10.3760/cma.j.cn112151-20221017-00859
- Author:
Xiao Yue XIAO
1
;
Huan ZHAO
1
;
Hui Qin GUO
1
;
Cong WANG
1
;
Yue SUN
1
;
Xin Xiang CHANG
1
;
Lin Lin ZHAO
1
;
Zhi Hui ZHANG
1
Author Information
1. Cytopathology Section, Department of Pathology, National Cancer Center/National Clinical Research Center for Cancer/Cancer Hospital, Chinese Academy of Medical Sciences and Peking Union Medical College, Beijing 100021, China.

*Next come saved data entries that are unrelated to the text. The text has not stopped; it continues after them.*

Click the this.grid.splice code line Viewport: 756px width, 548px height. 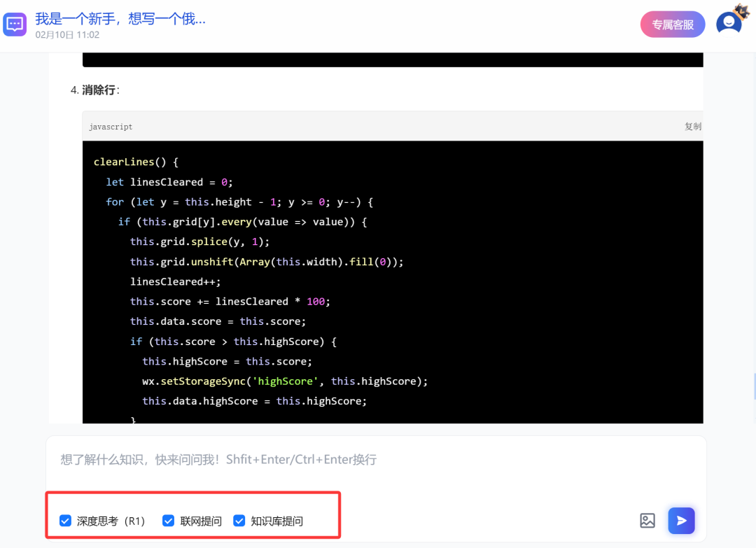click(200, 241)
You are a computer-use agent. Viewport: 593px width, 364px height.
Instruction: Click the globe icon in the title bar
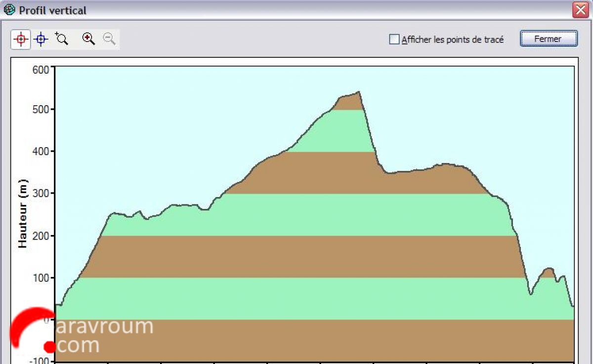click(9, 10)
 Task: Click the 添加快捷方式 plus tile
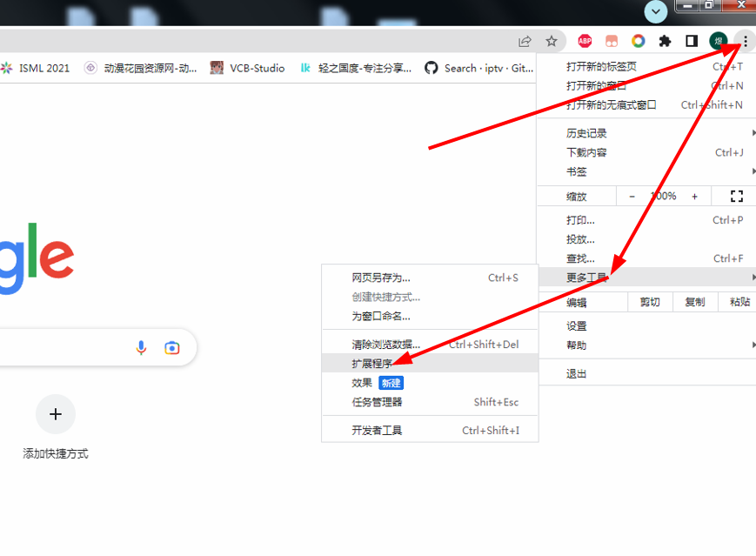(x=56, y=414)
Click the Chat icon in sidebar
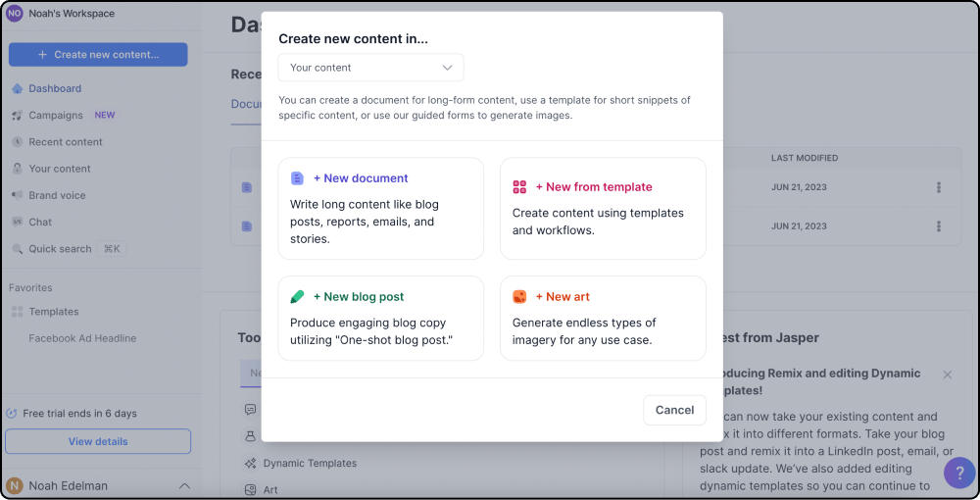980x500 pixels. click(x=18, y=222)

- Publication Type:Journal Article
- MeSH:
Humans;
Urinary Bladder Neoplasms/diagnosis*;
Carcinoma, Transitional Cell/pathology*;
Reproducibility of Results;
DNA Copy Number Variations;
Kidney Neoplasms;
Ureteral Neoplasms;
Sensitivity and Specificity
- From:
Chinese Journal of Pathology
2023;52(5):472-479
- CountryChina
- Language:Chinese
-
Abstract:
Objective: To explore the diagnostic values of HK2 testing and single-cell sequencing in the urothelial carcinoma (UC). Methods: The qualified urine specimens of 265 suspected UC patients or postoperative patients from the Cancer Hospital of Chinese Academy of Medical Sciences, Beijing, China were collected. Both exfoliative cytology and HK2 testing were performed on clinically suspected UC or postoperative patients. The performance of diagnostic cytology and HK2, including consistency, sensitivity, specificity, positive predictive value and negative predictive value, was evaluated based on histopathological, clinical and imaging diagnosis. Isolated HK2 metabolically abnormal cells were subject to single-cell sequencing to verify the reliability of HK2 detection performance and to explore the molecular characteristics of UC. Results: The concordance rate of HK2 testing and cytology for detecting UC was 90.3% (102/113, Kappa=0.604). Compared with cytology, the sensitivity of HK2 was significantly higher (85.2% versus 75.6%, P=0.024). The detection sensitivity of combined HK2 testing and cytology was increased to 91.1%. HK2 testing was significantly more sensitive than cytology for diagnosing UC in the upper urinary tract (81.8% versus 65.5%, P=0.022). It was also more sensitive than cytology for diagnosing early-stage UC (82.6% versus 69.5%, P=0.375) and low-grade UC (69.6% versus 47.8%, P=0.125). Single-cell sequencing of the ten patients, whose samples were positive for HK2, demonstrated highly concordant copy number variations (CNVs) in tumor cells from the same UC patient, with heterogeneity in CNV profiles among different patients. Deletion of chromosome 8p was found in 3 of the 4 urine samples of renal pelvis UC. The 2 patients with benign lesions had no CNVs in all sequenced cells. Conclusions: The test for abnormal urinary glycolytic HK2 metabolism can assist urine cytology to improve the sensitivity of UC diagnosis, and it provides a novel and reliable approach for early detection of upper urinary tract UC and lower grade UC. Meanwhile, this study has preliminarily revealed the feasibility of single-cell sequencing in urinary samples, which is expected to improve the diagnostic specificity of HK2 testing.